Thursday, August 5, 2010

Making Etiquette Easy: Corrections

Image from USC

It's fair to say that correcting someone's grammar or etiquette in public is a worse show of decorum than the original offense. But what do you do when someone is blatantly in the wrong to the point that you or others feel uncomfortable their behavior?

If you are a parent, teacher, or employer, it is acceptable to correct your child, student, or employee respectively. But if you are a friend, coworker, stranger or even family member, there are a few different rules that should apply.

First, it is important to consider your relationship to the person as well as the necessity of making the correction (i.e. if the person was about to do something life threatening, by all means make quite a clamor).
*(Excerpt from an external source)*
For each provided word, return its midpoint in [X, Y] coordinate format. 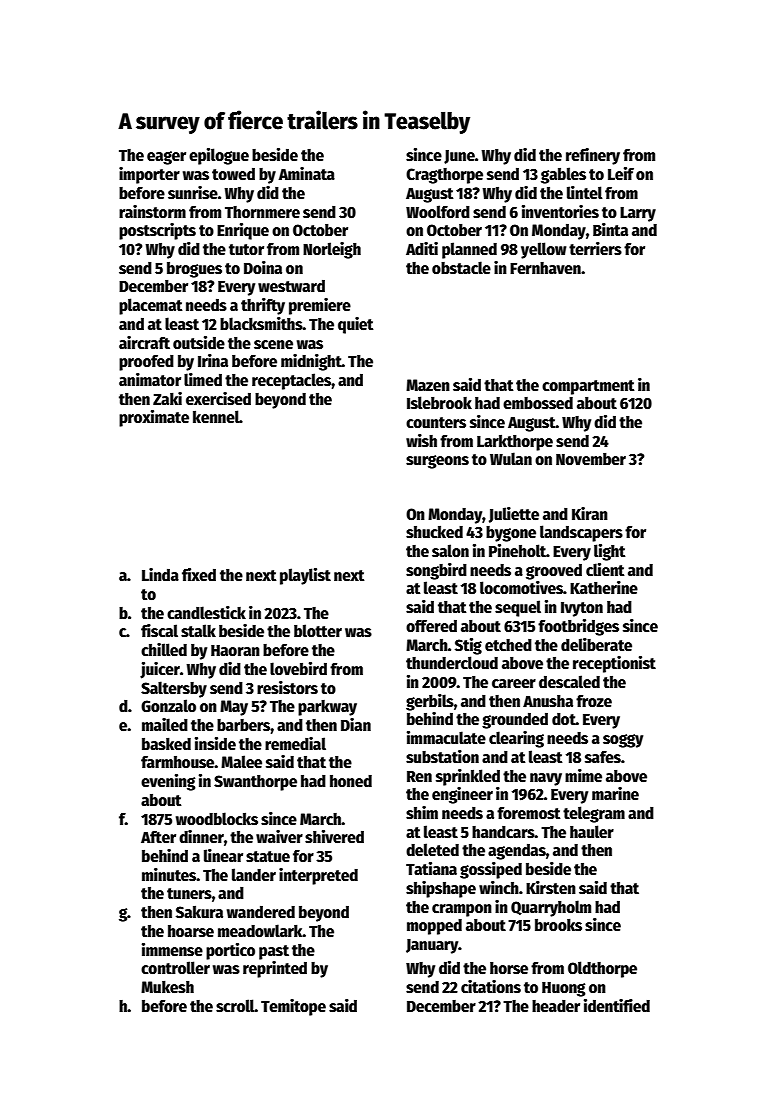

The main thing to consider is to make sure you are correcting them out of humility. If you thrive on other people's weaknesses, it might be best to keep quiet. Another sincere way of helping them is to speak with them privately. Usually, correcting someone in public is very humiliating and reflects poorly on your character. This may not be true in some specific business situations whereby your knowledge could save time or money. But for the most part, patience with someone's lack of manners demonstrates your own.

If you do handle the private conversation tactfully, you might receive a surprisingly gracious response. Helping people avoid future embarrassment is a very polite thing to do. Remember that your correction should be for their own edification and not your own. And if they respond spitefully or embarrassed, let them discover their next error in their own time.